All your Amazon books will be easy to transfer: just re-download them from the Amazon site. If you've gotten books from other sources, just make sure they are backed up on your computer and then you can copy them with the USB cable.

I am surprised about the button. It just stopped working? It doesn't work at all? I know my right sided button doesn't seem as sensitive as the one on the left -- sometimes I have to push it a little harder. And as someone else said, sometimes I need to move higher on the bar to make it click.

L


----------



## stevene9 (Nov 9, 2008)

Just in case their is something mechanically interfering with the bar making a good contact, you might try using some compressed air (like Dust Off) to blow under the bar. You might try this from the outside, and also try blowing out from the inside of the Kindle. Probably won't help, but you never know. A caution: if you spray from the outside in, make sure you are getting air only. You don't want to spray a liquid inside the Kindle. This shouldn't be a problem if you open it up and spray from inside to the outside.

Steve


----------



## tetons307 (Nov 8, 2008)

Hi Leslie,

The button doesn't work at all anymore.  So weird.  I can't figure out what happened.  I'm so careful with my Kindle.


----------



## tetons307 (Nov 8, 2008)

Steve,

So when you say open my Kindle up and use some air on it.  How do you open it up?


----------



## Ann in Arlington (Oct 27, 2008)

Google "take apart Kindle" and you'll find several articles with pictures and such. I'd try the canned air very carefully from the outside first.  If you're not a "let's take this apart and see how it works" sort of person you could get someone else to do it, but that would be almost as scary to me.  I would NOT recommend this, as I'm sure this would void the warranty, except that it seems to be out of warranty already  . 
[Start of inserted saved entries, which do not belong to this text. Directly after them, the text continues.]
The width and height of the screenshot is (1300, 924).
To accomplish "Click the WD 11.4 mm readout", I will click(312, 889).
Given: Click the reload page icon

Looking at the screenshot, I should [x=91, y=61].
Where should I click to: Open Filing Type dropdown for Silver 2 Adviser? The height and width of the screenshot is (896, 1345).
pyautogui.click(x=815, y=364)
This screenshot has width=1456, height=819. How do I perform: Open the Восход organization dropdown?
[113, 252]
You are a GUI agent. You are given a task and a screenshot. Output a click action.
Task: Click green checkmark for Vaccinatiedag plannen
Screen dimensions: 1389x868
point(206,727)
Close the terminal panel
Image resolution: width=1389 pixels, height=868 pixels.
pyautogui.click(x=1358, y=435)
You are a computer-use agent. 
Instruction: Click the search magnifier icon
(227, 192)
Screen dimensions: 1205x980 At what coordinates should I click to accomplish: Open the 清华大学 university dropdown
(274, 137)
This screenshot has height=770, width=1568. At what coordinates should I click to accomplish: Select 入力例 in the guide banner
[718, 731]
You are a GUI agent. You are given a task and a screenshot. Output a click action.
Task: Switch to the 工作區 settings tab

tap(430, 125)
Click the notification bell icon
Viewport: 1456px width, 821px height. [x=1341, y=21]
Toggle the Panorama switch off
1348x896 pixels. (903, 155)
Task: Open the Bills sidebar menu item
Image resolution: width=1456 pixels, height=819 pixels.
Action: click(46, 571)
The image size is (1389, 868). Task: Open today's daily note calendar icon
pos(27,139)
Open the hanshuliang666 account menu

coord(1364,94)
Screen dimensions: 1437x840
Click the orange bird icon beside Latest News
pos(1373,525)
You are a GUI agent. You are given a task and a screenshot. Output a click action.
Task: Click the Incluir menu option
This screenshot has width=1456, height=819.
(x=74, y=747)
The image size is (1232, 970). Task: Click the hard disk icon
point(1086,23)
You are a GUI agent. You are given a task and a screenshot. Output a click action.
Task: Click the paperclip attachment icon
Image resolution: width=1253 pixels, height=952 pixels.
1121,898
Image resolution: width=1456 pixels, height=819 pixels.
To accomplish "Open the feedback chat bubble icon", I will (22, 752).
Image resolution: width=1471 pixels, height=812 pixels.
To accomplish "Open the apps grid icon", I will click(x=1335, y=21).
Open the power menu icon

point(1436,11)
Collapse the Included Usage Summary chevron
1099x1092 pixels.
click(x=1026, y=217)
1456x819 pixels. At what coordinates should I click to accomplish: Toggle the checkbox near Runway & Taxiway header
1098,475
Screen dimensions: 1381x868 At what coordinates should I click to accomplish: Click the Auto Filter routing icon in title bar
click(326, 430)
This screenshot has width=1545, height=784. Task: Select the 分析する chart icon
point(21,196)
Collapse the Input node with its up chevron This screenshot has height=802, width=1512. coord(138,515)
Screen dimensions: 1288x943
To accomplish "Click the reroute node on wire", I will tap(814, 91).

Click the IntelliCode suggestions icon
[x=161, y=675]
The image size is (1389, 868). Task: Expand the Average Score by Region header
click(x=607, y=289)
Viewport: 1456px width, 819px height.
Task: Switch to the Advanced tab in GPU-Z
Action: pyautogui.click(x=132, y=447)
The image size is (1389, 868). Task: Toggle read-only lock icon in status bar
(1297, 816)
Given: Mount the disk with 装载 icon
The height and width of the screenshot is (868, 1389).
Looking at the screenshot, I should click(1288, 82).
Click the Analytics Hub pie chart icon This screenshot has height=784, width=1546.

You might also google around and find there's some aftermarket repair available. . . .

good luck!

Ann


----------



## Lotus (Oct 31, 2008)

I'd try compressed air, too. It has worked for me with non-responding keys on my computer keyboards. It's possible some dirt/lint/hair got under the button and is causing a problem with the contact.


----------



## pidgeon92 (Oct 27, 2008)

I assume you tried resetting it?


----------